Selected text Start Marker
The Wrong Side of Heaven and the Righteous Side of Hell, Volume 1 is the fourth studio album by American heavy metal band Five Finger Death Punch and the first of two albums released by the band in 2013. It was released on July 30, 2013, through Prospect Park. Pre-orders for the album started on iTunes on June 18, 2013. The album debuted in the United States Billboard 200 charts at No. 2, their highest chart position in that country, with 113,000 copies sold. Volume 2 and Got Your Six would eventually tie this chart record. The album has been certified platinum by the Recording Industry Association of America (RIAA) for sales of at least 1,000,000 copies. The album was entirely produced by Kevin Churko and Five Finger Death Punch.

Background
On February 15, 2013, Five Finger Death Punch announced that they were working on their fourth album. On March 18, the band posted a promotional video for an upcoming tour with a new song titled "Here to Die". The song would end up appearing on The Wrong Side of Heaven and the Righteous Side of Hell, Volume 2 as the first track.
Selected text End Marker
_Tasks for this exercise_
[A] Do these statements agree with the text on the Five Finger Death Punch album? For each, answer yes or no and quote the words of the text that decide it.
(i) The album was released through Prospect Park.
(ii) Pre-orders for the album began on iTunes on July 30, 2013.
(iii) The song "Here to Die" appears on Volume 1.
[B] According to the text on the Five Finger Death Punch album, how many copies had the album sold when it debuted at No. 2 on the Billboard 200?
[C] Carry on the text about the Five Finger Death Punch album from its final sentence.
Extracted entries Start Marker
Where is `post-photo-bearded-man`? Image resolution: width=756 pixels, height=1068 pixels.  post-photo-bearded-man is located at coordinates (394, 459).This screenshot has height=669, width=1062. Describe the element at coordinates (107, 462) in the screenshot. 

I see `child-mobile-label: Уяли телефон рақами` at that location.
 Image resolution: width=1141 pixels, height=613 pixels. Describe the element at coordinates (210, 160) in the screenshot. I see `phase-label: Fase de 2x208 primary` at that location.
Extracted entries End Marker
Extracted entries Start Marker
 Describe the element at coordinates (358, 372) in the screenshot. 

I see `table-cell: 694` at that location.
Extracted entries End Marker
_Replies_
[A]
(i) Yes: "It was released on July 30, 2013, through Prospect Park."
(ii) No: "Pre-orders for the album started on iTunes on June 18, 2013."
(iii) No: "The song would end up appearing on The Wrong Side of Heaven and the Righteous Side of Hell, Volume 2 as the first track."

[B] 113,000 copies.

[C]
On May 1, 2013, the band announced that they would be releasing two studio albums in the year, with The Wrong Side of Heaven and the Righteous Side of Hell, Volume 1 being released on July 30, and Volume 2 following later in the year. Guitarist Zoltan Bathory said of the band's decision to release two albums: "We came off the road after a couple of great years of touring and were really amped up to write the 4th record. Everybody was in the right headspace and the band tighter than ever so it was a perfect storm. We jumped in head first and found ourselves 12–13 songs deep fairly quick but were still coming up with better and better material so we looked at each other and said... okay why stop there?... let’s keep going. Once we passed the 24th song we knew we’re going to have to do a double album. We had this massive amount of music that’s very dear to us, possibly the best material this band has ever created. At that point there was no way to decide which songs to leave off the album. So we made the decision to release them all."

Unlike the sequel to the album, Volume 1 features multiple guest appearances, including the aforementioned Rob Halford and Tech N9ne, along with Maria Brink. The deluxe version includes Max Cavalera and Jamey Jasta in addition to those already mentioned.

Singles
The album's opening track and lead single is "Lift Me Up", and features Judas Priest lead singer Rob Halford. The band debuted the song live during the 5th Annual Golden God Awards. It was subsequently released as a single on May 2, 2013. Lead singer Ivan Moody remarked that "just to work alongside an icon like Rob Halford, The Metal God, was absolutely surreal." Moody has said of the song's lyrical themes: "The song itself was originally written about overcoming everyday obstacles and less-than-perfect situations. Most of us weren't born with a silver spoon in our mouth, but if life dealt you all the wrong cards, you still have to play."

The album's second single, an LL Cool J cover of "Mama Said Knock You Out", was released on March 25, 2014. It features American rapper Tech N9ne.

The album's third single was the title track serving for both the albums, "Wrong Side of Heaven".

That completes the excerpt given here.